Linear Algebra Q (1 Viewer)

[zeebobDD]

 

[Carrotsticks]

A few Q's (don't want to give the answer straight to you).

1. Do you know what the definition of a subspace is and what the properties of a subspace are?

2. Do you know (geometrically) what S is representing? Hint: Think of Extension 2 Mathematics...

 

[zeebobDD]

Well i get 1. , i've done it by choosing two general equations as F(x) and G(x) which are both in space S

then using those proved axiom A1 and S1 , (f+g)(1)=f(1)+g(1)=0 and same way for the derivative, but i'm not sure if it's right or not

and i can't seem to figure out what this represents geometrically :S

 

[Carrotsticks]

Well i get 1. , i've done it by choosing two general equations as F(x) and G(x) which are both in space S

then using those proved axiom A1 and S1 , (f+g)(1)=f(1)+g(1)=0 and same way for the derivative, but i'm not sure if it's right or not

and i can't seem to figure out what this represents geometrically :S

Since P(1) = 0, it means P has a root at x=1. However, since P'(1) = 0 too, it means that the root at x=1 is a double root.

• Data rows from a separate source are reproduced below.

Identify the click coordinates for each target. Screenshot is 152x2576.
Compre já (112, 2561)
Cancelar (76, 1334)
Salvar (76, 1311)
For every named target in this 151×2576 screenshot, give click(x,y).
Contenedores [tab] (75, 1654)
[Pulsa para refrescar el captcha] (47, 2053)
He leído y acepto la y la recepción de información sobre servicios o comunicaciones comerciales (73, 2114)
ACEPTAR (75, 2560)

So S is the set of all polynomials (of degree at most three) satisfying P(1)=0 and P'(1)=0. For a quadratic and cubic, this means it has a double root at x=1.

By A1 and S1, I presume you mean the addition and scalar properties respectively?

I'll give you the 'English translation' to make things a bit easier for you. Seems like you're having difficulty understand what the question is asking. You already know that to prove that S is a subspace of P_3, you have to prove 3 properties.

Addition: If you add any two such polynomials (satisfying the condition that P(1)=P'(1)=0), you should also have a polynomial that still satisfies that condition.

Scalar: If you multiply a polynomial in S by a scalar, it still satisfies the above condition.

Zero Vector: The zero vector (in this case the zero polynomial) is in S.

To prove S is a subspace of P_3, you need to show that S satisfies all these three properties. Give it a try now!

 

[zeebobDD]

Right got it, i've done the solution but my method uses two general cubic equations,ax^3+bx^2+cx+d.. etc

is this allowed?

 

[Carrotsticks]

Right got it, i've done the solution but my method uses two general cubic equations,ax^3+bx^2+cx+d.. etc

is this allowed?

Can I see your working? That doesn't seem right because the cubics you're dealing with are not general at all. They must satisfy P(1)=P'(1)=0 so they will be in the general form P(x)=(ax+b)*(x-1)^2

 

[zeebobDD]

Hmm alrite my equations must be wrong, i'll try it with your general form ones , post it tonight

 

[zeebobDD]

okay done it for S1 and A1, it satisfies the equation , how do i express that it's non empty formally, i can't just write it?

 

[seanieg89]

Well the zero polynomial is clearly in S, so it is non-empty.